Es begab sich zu jener Zeit, da saßen während eines Gassenfestes zwei ältere Burschen zusammen bei Bier und Wein und dachten über den Sinn des Lebens nach: „Ach, wie schön wäre es“ sagte der eine, „wenn es mir zu Lebzeiten vergönnt wäre, für unsere schöne Stadt einen stattlichen Brunnen zu errichten, aus Rorschacher Sandstein, an einem trefflichen Platz aufgestellt, zur Freude der Überlinger Bürger und gedacht für die Ewigkeit …“ Es war Riccardo der Steinmetz, der seinem Traum freien Lauf ließ. „Ach ja“, meinte der andere im Angesicht des Hänselebrunnens unter dem sie saßen „und wenn wir Schwertletänzer den Brunnen für ein paar Tage zum Promenadenfest mit an den See nehmen könnten, einen Brunnen, aus dem richtiger Wein fließt. Das stünde der Zunft der Rebleute doch gut zu Gesicht“. Es war Dirk, der die Bildhauerei zum Zeitvertreib betrieb und im richtigen Leben Pillen drehte. So saßen die Burschen da und tranken Bier und Wein und insgeheim spannen sie ihre Ideen weiter.

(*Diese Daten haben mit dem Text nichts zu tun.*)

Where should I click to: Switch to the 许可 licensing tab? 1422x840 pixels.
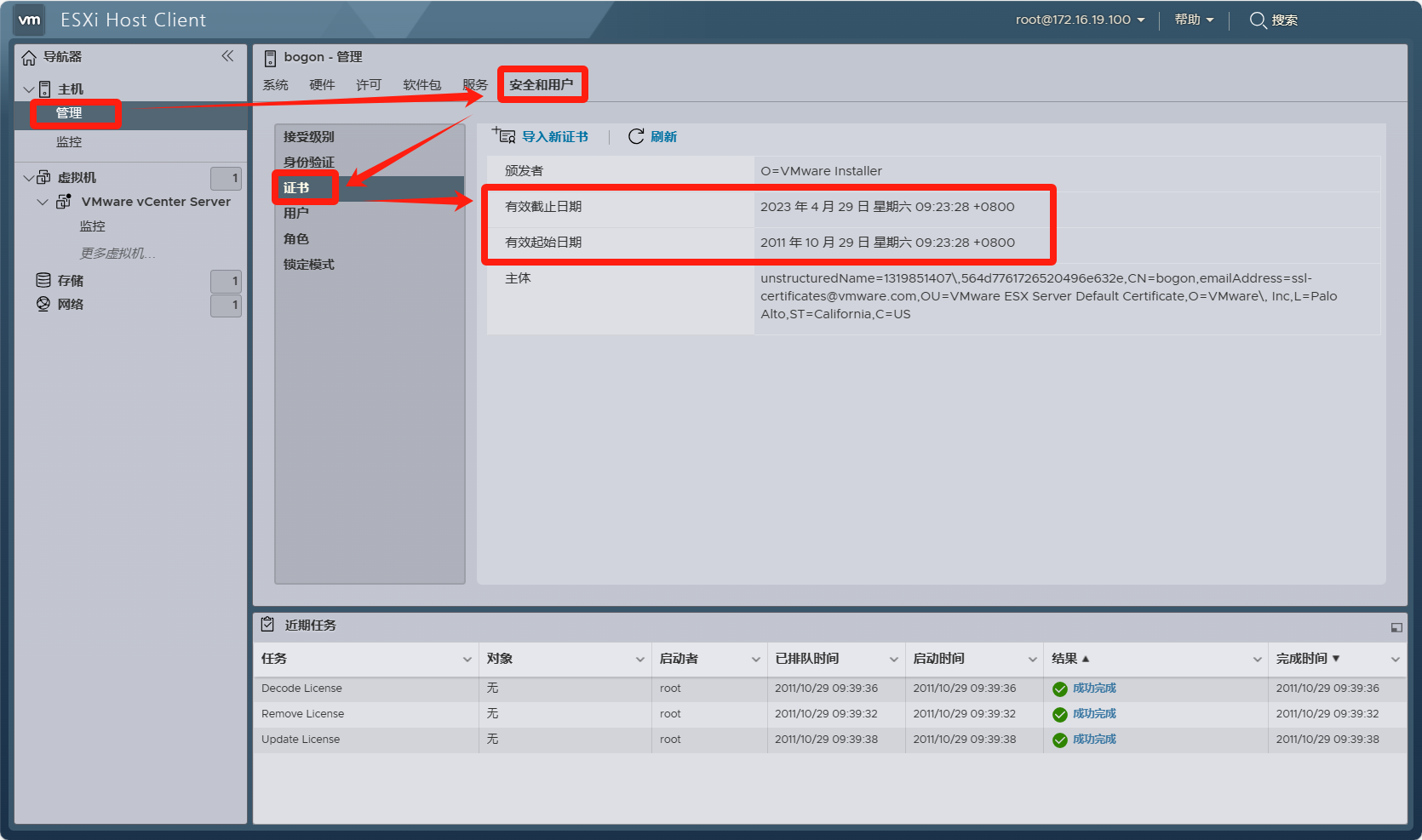click(x=369, y=85)
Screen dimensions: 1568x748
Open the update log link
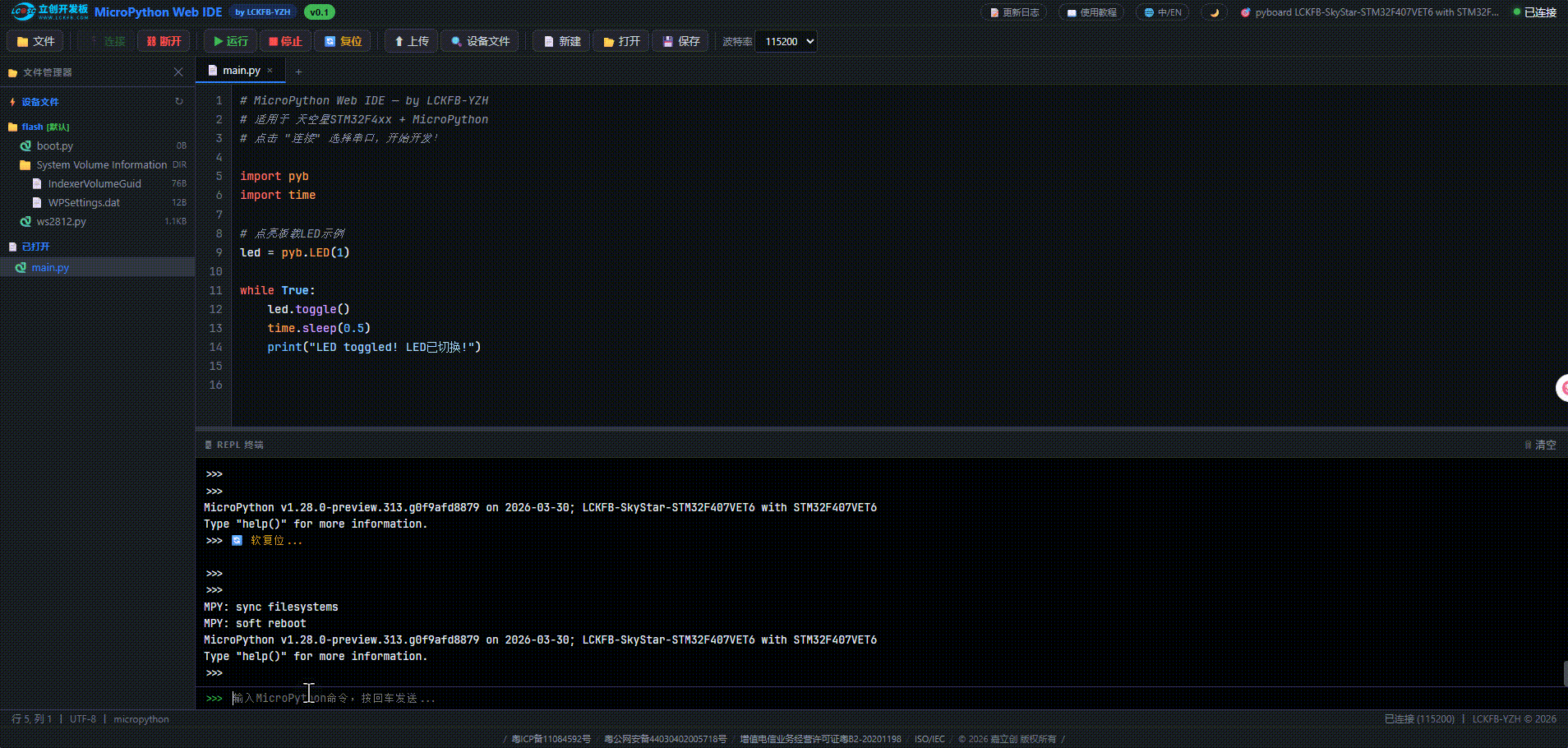click(x=1014, y=12)
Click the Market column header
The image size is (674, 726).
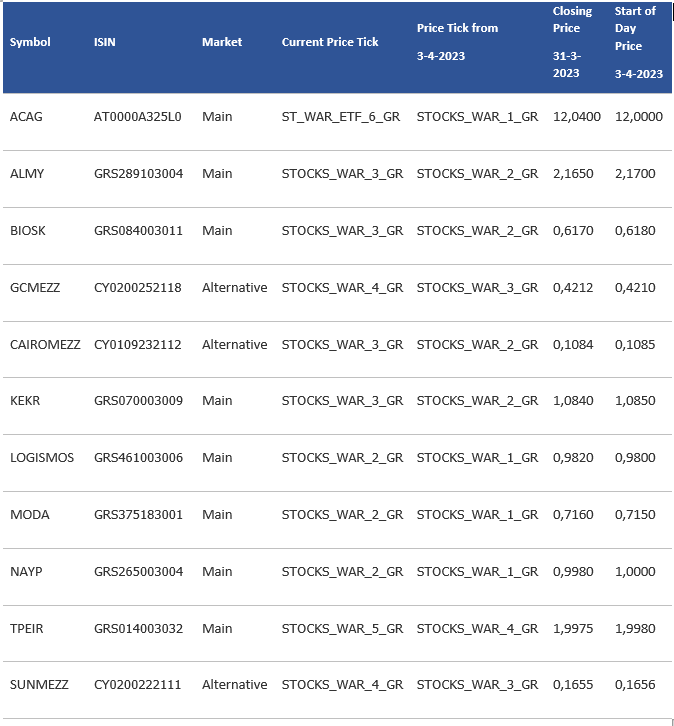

Der Funke muss wohl übergesprungen sein, vom einen zum anderen und vom anderen zum einen. Gemeinsam war ihnen klar: Es galt, eine Brunnenfigur zu schaffen - einen zünftigen Schwertletänzer - damit endlich alle Überlinger, die niemals die Schwedenprozession miterlebt hatten, eine Vorstellung davon bekamen, wie ein richtiger Schwertletänzer überhaupt aussieht. Sie mussten sich sputen, stand das Promenadenfest doch vor der Tür. Einen dritten weihten Sie in ihre geheimen Pläne noch ein: Peter, der Custos des Museums, der sich trefflich auf das Schreinerhandwerk verstand: Ein Modell war schnell entworfen und die Firma PUREN stiftete einen riesigen Block, aus dem heraus das Werk entstehen sollte und so machten sie sich hurtig an die Arbeit. Sie zeichneten und sägten, sie hieben und schnitten, sie feilten und schliffen und wenn sie müde waren legten sie sich zu Ruhe … und ehe sie sich versahen, war die Arbeit getan und der Brunnen vollendet. Mit Trommeln und Pfeifen wurde das Kunstwerk enthüllt. Echter Überlinger Wein sprudelte aus den Speiern heraus und alle Leute freuten sich und labten sich am köstlichen Nass. Selbst die Oberbürgermeisterin tanzte vor Freude mit dem 1. Platzmeister der Schwerttanzkompanie einen Hopswalzer. „So soll es bleiben bis zum St. Nimmerleinstag“ riefen alle, saßen zusammen und tranken Wein und waren glücklich bis zu ihrem Lebensende … und wenn sie nicht gestorben sind, so leben sie noch heute!